Vahid se quedó pensativo un segundo, luego empezó a moverse con más rudeza. Puse los ojos en blanco y solté un gemido triste, dejando caer lágrimas. Sentía cómo dos bayonetas alcanzaban mis rincones más profundos. Mi cuerpo colgaba sin fuerzas en las manos de los hombres, balanceándose al ritmo de sus movimientos.

El primero en terminar fue Amir. Al penetrarme por completo, se quedó inmóvil, derramándose profundamente en mi vientre. Poco después, también alcanzó el orgasmo Vahid. Se movía cada vez más rápido, hasta que de golpe sacó su polla de mi boca.

El semen masculino salpicaba mi rostro, entrando en mi boca aún entreabierta. Lloraba, incapaz de soportar lo que me estaba ocurriendo.

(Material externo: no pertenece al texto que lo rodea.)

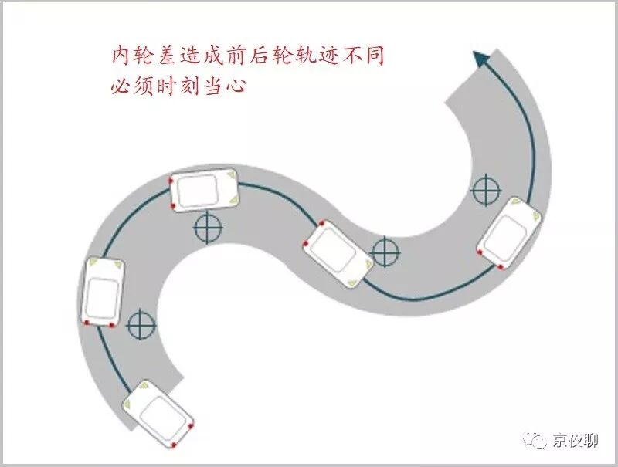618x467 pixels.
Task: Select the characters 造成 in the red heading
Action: click(200, 56)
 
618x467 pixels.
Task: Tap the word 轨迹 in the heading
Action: click(330, 56)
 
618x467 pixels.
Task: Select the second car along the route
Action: click(103, 291)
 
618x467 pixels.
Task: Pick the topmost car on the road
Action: click(205, 189)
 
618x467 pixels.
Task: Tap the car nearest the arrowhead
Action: click(508, 233)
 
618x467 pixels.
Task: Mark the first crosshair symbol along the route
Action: click(141, 325)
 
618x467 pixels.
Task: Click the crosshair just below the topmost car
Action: click(208, 228)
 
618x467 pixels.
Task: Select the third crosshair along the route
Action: click(385, 251)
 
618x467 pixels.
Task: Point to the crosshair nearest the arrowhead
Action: click(486, 190)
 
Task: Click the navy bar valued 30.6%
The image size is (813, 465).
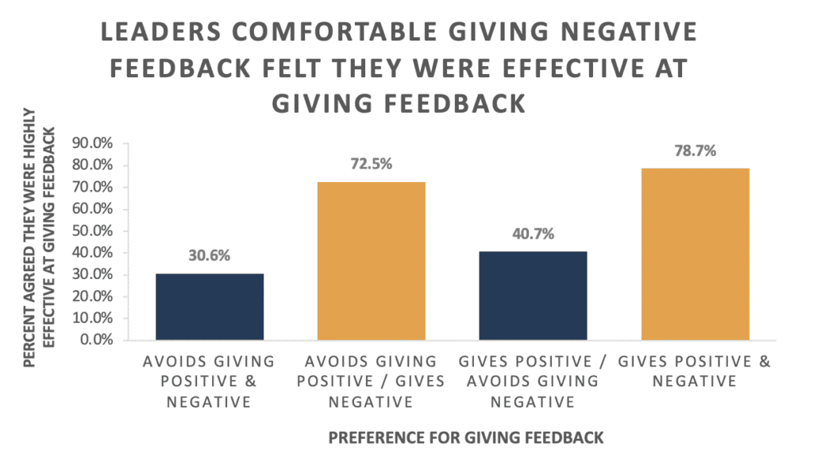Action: pyautogui.click(x=210, y=307)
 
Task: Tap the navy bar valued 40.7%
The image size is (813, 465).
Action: pyautogui.click(x=533, y=296)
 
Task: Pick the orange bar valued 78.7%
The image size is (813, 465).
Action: pyautogui.click(x=695, y=254)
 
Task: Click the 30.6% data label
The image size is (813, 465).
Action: pyautogui.click(x=210, y=257)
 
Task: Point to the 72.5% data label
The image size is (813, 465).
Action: pyautogui.click(x=372, y=165)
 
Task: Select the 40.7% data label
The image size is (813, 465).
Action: pyautogui.click(x=533, y=234)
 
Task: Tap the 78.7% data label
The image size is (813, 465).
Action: pyautogui.click(x=695, y=151)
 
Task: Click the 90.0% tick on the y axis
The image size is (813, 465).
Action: pyautogui.click(x=94, y=144)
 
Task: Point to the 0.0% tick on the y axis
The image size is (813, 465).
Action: pyautogui.click(x=98, y=340)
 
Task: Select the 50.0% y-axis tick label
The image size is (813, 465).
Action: pyautogui.click(x=94, y=231)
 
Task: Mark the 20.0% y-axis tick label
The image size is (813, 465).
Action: pyautogui.click(x=94, y=296)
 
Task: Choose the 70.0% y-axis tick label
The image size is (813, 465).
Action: pyautogui.click(x=94, y=188)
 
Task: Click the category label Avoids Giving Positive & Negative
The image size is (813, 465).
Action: pyautogui.click(x=210, y=382)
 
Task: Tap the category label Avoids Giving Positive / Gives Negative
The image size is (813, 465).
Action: pyautogui.click(x=372, y=382)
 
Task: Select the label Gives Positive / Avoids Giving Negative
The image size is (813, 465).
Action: pyautogui.click(x=533, y=382)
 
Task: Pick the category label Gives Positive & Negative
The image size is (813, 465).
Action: pyautogui.click(x=695, y=371)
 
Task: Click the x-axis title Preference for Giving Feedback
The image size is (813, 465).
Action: pyautogui.click(x=466, y=437)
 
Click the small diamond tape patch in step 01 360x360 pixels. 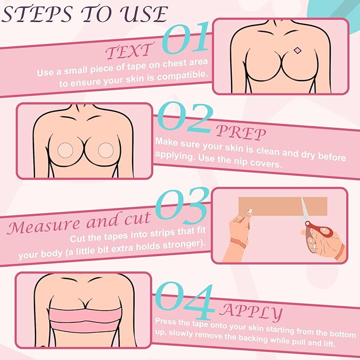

Cuando los desgraciados me soltaron, caí de lado sin fuerzas. Los hombres se subieron los pantalones y se pusieron de pie, dispuestos a irse.

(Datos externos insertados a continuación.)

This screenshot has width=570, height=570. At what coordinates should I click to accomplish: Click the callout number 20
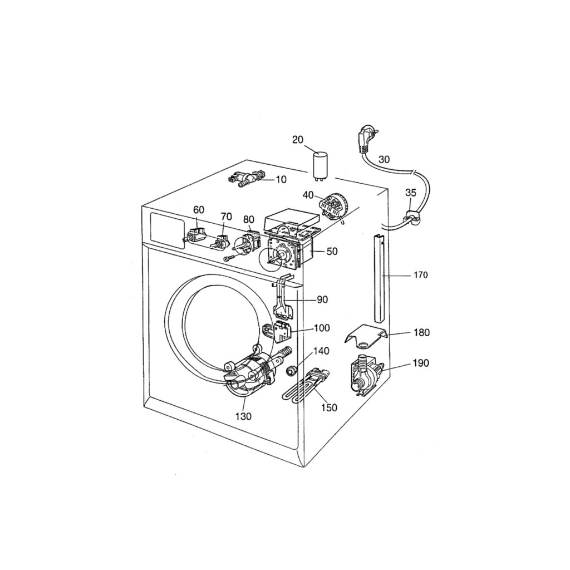(x=298, y=140)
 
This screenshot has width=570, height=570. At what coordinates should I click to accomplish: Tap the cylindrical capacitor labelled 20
(x=321, y=166)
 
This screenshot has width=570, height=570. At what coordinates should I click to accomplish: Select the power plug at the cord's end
(x=366, y=138)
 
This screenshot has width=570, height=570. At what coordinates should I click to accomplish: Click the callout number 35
(x=411, y=193)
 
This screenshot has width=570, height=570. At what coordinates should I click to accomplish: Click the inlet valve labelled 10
(x=245, y=178)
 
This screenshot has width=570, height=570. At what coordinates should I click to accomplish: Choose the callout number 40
(x=308, y=195)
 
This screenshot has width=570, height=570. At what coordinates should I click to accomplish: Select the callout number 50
(x=332, y=251)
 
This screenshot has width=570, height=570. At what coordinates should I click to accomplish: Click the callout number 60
(x=199, y=210)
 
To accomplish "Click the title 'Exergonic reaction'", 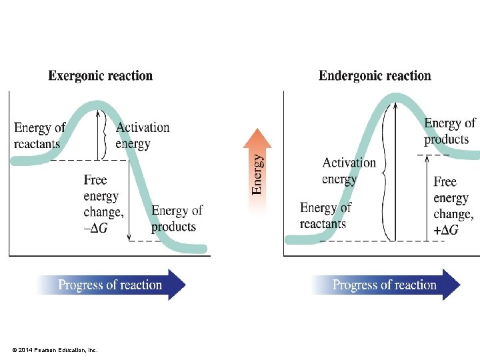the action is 100,76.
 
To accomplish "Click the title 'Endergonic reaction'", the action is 375,76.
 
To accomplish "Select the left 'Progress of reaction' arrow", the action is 111,285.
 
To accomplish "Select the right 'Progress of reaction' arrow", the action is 385,285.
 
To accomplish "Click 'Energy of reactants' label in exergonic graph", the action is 39,135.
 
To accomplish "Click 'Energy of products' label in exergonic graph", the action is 177,219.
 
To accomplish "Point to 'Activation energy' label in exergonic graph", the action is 143,135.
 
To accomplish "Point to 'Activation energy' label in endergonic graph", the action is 349,171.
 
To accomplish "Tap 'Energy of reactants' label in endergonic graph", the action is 325,215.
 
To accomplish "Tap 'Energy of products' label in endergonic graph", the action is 449,131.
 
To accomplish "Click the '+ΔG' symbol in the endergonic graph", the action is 446,230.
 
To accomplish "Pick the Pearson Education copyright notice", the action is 55,350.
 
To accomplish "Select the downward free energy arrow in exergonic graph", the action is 129,200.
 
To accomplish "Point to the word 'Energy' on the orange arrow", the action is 257,175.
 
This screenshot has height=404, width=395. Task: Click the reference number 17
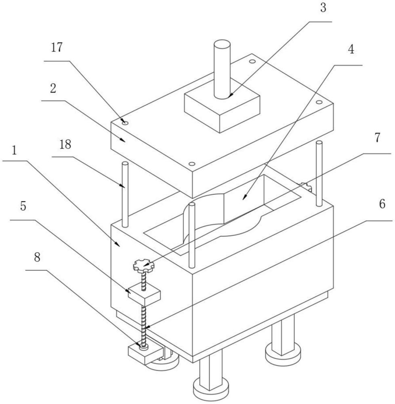(x=57, y=47)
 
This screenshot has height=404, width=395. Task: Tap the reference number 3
(x=323, y=7)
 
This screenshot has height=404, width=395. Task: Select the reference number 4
(x=351, y=49)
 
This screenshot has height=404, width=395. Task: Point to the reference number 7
(x=377, y=138)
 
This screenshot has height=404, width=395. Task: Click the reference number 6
(x=382, y=204)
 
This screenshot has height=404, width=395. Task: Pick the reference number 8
(x=37, y=257)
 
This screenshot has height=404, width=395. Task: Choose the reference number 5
(x=23, y=206)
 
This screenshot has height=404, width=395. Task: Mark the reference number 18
(x=65, y=145)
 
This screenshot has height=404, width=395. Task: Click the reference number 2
(x=53, y=88)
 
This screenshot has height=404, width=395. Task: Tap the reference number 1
(x=15, y=150)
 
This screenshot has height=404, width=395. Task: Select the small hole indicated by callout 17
(x=125, y=123)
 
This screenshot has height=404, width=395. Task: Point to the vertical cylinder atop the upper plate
(x=222, y=69)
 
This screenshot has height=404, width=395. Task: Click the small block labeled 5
(x=145, y=293)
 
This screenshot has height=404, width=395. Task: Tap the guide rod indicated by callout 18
(x=125, y=194)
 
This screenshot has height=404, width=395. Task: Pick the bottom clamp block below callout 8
(x=146, y=354)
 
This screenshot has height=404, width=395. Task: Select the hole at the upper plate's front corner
(x=192, y=164)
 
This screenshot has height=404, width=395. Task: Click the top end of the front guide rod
(x=192, y=204)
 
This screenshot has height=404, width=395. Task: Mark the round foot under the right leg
(x=283, y=354)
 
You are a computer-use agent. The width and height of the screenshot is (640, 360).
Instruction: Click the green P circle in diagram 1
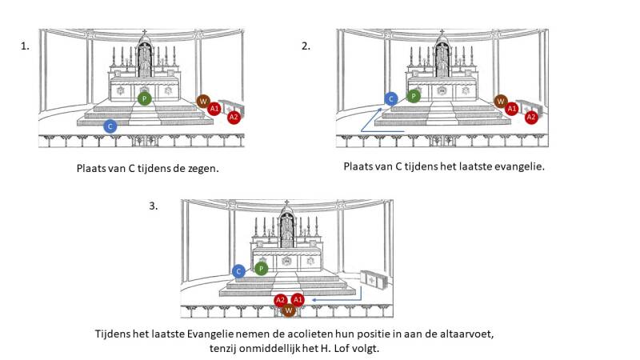144,98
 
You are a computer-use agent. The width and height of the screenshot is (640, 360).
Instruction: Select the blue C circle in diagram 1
110,126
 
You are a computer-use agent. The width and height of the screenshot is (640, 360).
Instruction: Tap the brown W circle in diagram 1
203,101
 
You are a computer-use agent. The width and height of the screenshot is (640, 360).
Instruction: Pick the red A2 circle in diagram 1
234,117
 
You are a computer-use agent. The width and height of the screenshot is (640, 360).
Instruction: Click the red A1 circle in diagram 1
214,107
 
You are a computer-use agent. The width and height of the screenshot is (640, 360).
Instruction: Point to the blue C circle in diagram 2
390,98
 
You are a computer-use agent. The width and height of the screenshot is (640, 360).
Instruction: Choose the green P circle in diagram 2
413,96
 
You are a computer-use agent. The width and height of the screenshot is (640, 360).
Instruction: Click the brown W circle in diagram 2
501,101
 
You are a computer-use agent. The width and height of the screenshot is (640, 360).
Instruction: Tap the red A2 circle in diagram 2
530,117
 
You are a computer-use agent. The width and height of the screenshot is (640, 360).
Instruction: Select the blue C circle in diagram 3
238,271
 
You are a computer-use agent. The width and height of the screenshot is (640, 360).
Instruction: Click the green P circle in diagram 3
261,270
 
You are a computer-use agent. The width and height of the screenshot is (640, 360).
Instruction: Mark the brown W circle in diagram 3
289,309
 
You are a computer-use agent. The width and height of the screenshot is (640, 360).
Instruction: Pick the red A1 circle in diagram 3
298,299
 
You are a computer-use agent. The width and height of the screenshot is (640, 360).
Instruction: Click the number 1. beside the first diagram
25,46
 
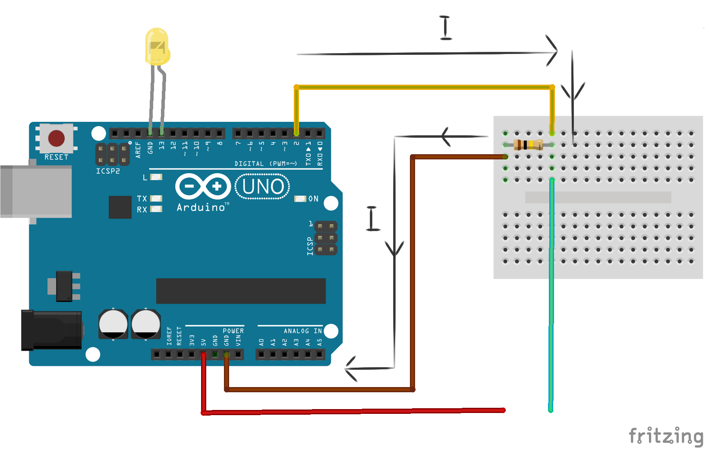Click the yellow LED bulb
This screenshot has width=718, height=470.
click(157, 47)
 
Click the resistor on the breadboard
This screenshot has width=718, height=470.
click(528, 145)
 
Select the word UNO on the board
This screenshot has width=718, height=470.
click(263, 187)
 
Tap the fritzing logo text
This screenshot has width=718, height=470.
click(666, 436)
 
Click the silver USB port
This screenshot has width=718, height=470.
click(36, 191)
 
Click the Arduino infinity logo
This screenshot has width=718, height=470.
click(203, 186)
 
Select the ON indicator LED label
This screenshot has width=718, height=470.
click(313, 199)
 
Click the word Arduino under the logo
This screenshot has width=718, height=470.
click(201, 208)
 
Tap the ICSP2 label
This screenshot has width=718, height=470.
click(108, 171)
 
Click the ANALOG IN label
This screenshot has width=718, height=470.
click(302, 331)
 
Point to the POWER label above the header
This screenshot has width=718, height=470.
click(233, 331)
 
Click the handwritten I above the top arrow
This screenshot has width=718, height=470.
click(445, 28)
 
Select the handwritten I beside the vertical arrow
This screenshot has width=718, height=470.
click(372, 219)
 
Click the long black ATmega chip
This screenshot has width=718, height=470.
click(241, 291)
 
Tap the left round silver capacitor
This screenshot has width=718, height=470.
click(113, 324)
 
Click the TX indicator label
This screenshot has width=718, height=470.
click(142, 199)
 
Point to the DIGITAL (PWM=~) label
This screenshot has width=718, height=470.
click(265, 164)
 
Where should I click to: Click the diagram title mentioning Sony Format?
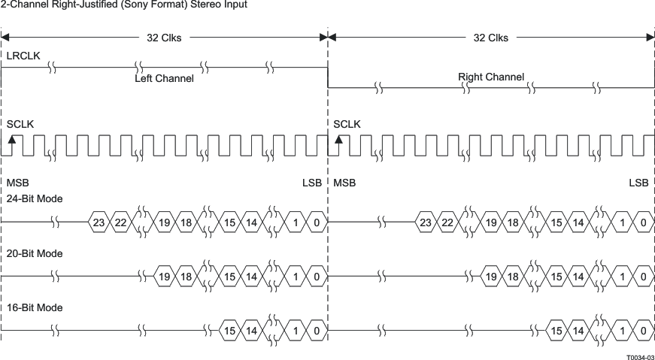123,5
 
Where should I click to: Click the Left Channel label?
164,78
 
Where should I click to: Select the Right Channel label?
490,77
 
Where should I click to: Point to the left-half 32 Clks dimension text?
163,38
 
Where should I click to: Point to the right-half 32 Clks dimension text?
490,38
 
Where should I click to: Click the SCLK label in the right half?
347,124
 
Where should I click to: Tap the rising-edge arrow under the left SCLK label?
11,139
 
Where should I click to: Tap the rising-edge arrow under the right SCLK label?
338,139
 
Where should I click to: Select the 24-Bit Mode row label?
35,199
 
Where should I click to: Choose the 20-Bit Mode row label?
35,254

En mí nació una esperanza: que todo terminara allí. Tal vez me matarían rápido.

– ¡Ahora vas a portarte bien! – proclamó Vahid con voz amenazante.

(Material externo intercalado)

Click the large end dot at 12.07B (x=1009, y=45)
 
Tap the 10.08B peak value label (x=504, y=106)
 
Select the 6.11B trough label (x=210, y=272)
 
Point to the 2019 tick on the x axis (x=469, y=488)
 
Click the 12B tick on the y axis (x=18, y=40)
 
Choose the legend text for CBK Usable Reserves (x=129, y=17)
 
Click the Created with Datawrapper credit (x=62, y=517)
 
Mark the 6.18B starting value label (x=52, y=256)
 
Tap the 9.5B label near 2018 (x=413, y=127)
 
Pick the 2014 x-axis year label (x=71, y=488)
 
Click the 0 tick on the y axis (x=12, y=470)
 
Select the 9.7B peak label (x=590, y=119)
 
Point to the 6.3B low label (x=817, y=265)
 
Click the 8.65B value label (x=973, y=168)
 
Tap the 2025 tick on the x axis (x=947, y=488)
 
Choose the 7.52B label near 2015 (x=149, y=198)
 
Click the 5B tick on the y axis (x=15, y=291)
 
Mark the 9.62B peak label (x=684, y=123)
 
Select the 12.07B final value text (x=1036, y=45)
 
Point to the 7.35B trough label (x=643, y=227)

Me ataron las manos a la espalda y me arrastraron hacia la cama. El corazón me latía con furia, la desesperación me ahogaba por completo, pero justo en ese instante, como por arte de magia, apareció Lana. Bastó con que mis agresores salieran de la casa para que viera esa imagen clara y luminosa de mi adorada hermanita.

–¡Lana! – grité, con una alegría desesperada en la voz. Ella era la única luz en medio de tanta oscuridad, la esperanza salvadora. ¡Qué felicidad tan inmensa sentí al verla! El corazón se me partía de emoción.

–¿Dónde estabas? ¡Te he estado esperando! Esos malnacidos… ¡me violaron! ¡Y me ataron! ¡Ayúdame, por favor! —Las palabras salían disparadas, sin control. En cada sílaba vibraba la esperanza, abriéndose paso entre el miedo. En ese momento, estaba convencida de que Lana era mi salvación real.

Ella corrió hacia mí, sin dudar ni un segundo, e intentó desatarme las manos. Tenía una fe ciega en ella: creía, necesitaba creer, que lo lograría. Me dolían los brazos, las cuerdas se clavaban en la piel, pero yo no sentía dolor. Solo una espera desesperada por un milagro.

–No puedo… está demasiado apretado – se rindió al fin, con una voz apagada, llena de tristeza.

Sentí cómo toda mi esperanza se venía abajo como un castillo de naipes. Me ahogué en lágrimas amargas, los sollozos me sacudieron el pecho. ¿Qué esperaba yo? El destino, como un bufón cruel, volvía a jugar conmigo. Lana… pobre Lana. Esa criatura santa, siempre tan pura y dulce, no podía ayudarme. Claro que no podía. Porque no era real. Era solo un fantasma. Un fruto de mi mente enferma.

Era consciente de ello, lo sabía perfectamente, pero aun así mi mente jugaba conmigo, y por momentos olvidaba que Lana ya no pertenecía a este mundo físico.

Ella ya no podía influir en nada.

Sus caricias, sus movimientos… todo eso no era más que una ilusión, una manifestación fantasmal de mi desesperada necesidad de ser salvada.

Ella no podía liberarme, por mucho que lo intentara.

Después de la lucha con esos dos maníacos, me dolía todo el cuerpo. Después de los golpes, de sus manos apretándome, de su violencia brutal… todo mi ser estaba cubierto de un dolor que se extendía como una ola ardiente por los nervios, invadiéndolo todo, haciendo que cada célula gritara en una protesta muda.

La sola idea de que habían metido carne masculina en mi boca y que luego habían eyaculado allí me provocaba náuseas.

El estómago se me encogía como si alguien lo apretara con fuerza, sin dejarme respirar ni pensar. Sentía náuseas, y esa debilidad solo lo empeoraba todo.